- Supplied material -

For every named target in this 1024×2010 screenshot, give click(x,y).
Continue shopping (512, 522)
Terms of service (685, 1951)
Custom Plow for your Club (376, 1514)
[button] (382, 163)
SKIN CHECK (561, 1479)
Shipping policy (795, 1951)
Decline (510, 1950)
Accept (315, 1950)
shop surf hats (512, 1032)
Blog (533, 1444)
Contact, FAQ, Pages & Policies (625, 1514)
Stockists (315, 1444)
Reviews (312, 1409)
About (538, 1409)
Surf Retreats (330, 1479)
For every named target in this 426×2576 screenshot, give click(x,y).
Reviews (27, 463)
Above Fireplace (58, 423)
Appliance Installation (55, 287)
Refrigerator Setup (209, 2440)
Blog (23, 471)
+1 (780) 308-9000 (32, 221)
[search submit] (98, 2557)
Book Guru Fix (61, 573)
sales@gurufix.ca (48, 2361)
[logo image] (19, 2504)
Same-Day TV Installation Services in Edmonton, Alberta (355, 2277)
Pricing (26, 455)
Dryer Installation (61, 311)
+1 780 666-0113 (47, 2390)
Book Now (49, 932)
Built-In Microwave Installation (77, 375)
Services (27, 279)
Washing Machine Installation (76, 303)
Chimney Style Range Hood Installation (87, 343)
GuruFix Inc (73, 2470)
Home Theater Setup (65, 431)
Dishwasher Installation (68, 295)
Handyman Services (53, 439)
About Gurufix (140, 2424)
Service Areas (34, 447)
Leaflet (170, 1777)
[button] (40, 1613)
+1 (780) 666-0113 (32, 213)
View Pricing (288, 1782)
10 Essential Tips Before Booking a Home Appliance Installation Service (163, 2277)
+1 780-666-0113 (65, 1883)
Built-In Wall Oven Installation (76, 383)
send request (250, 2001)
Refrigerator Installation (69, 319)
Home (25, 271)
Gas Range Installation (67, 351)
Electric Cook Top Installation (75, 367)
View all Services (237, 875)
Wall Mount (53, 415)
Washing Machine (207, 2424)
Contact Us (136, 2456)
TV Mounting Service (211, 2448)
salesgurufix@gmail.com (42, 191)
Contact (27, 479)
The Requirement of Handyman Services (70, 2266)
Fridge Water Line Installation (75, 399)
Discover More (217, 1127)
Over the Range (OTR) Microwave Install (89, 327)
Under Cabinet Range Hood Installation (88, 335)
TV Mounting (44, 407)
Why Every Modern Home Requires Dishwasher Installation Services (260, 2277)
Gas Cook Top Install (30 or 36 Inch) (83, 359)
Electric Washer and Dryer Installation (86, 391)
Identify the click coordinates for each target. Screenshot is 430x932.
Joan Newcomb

==

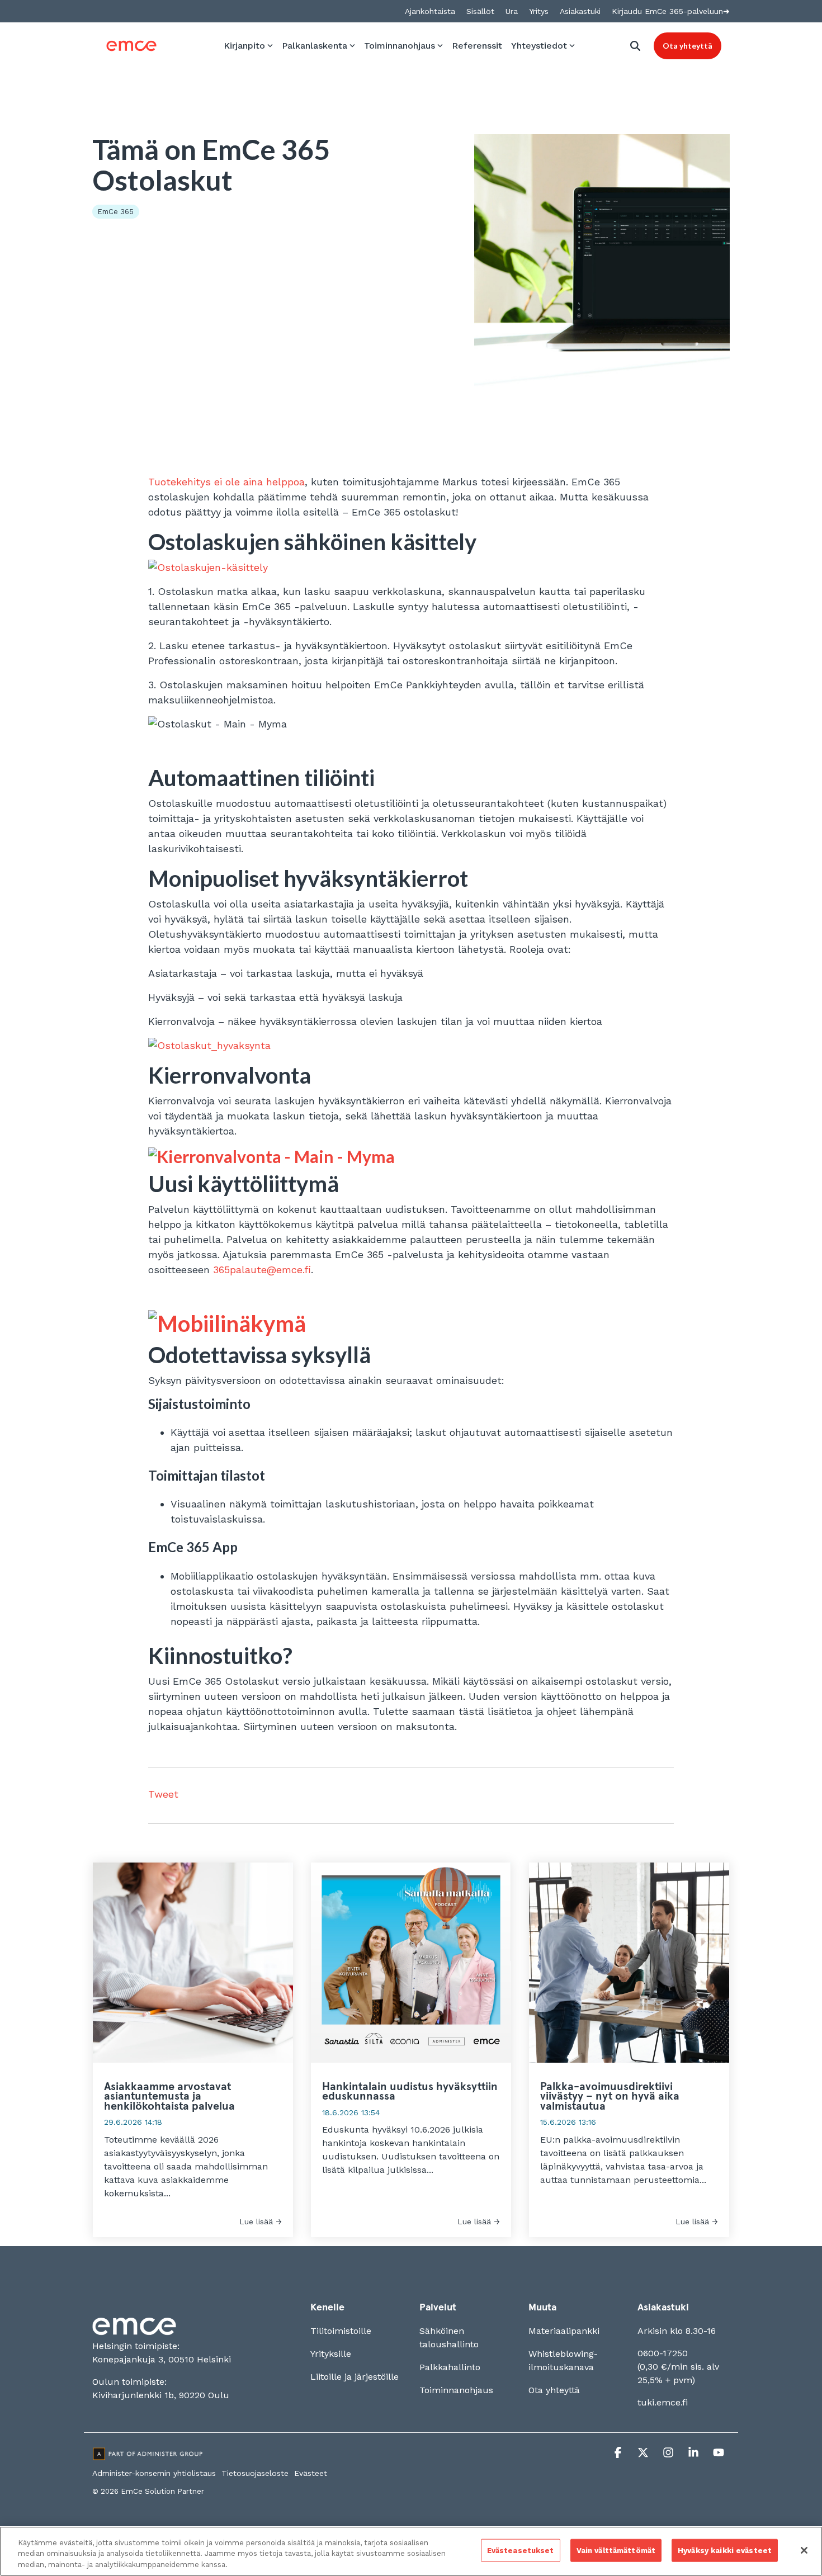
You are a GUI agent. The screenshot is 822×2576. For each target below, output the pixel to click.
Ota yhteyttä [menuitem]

- Assigned task -
From the data above, reproduce word for word the lines running from the line with "TV Mounting (44, 407)" to the line with "Joan Newcomb", ends included.

- Solution to this problem -
TV Mounting (44, 407)
Why Every Modern Home Requires Dishwasher Installation Services (260, 2277)
Gas Cook Top Install (30 or 36 Inch) (83, 359)
Electric Washer and Dryer Installation (86, 391)
Identify the click coordinates for each target. Screenshot is 430x932.
Joan Newcomb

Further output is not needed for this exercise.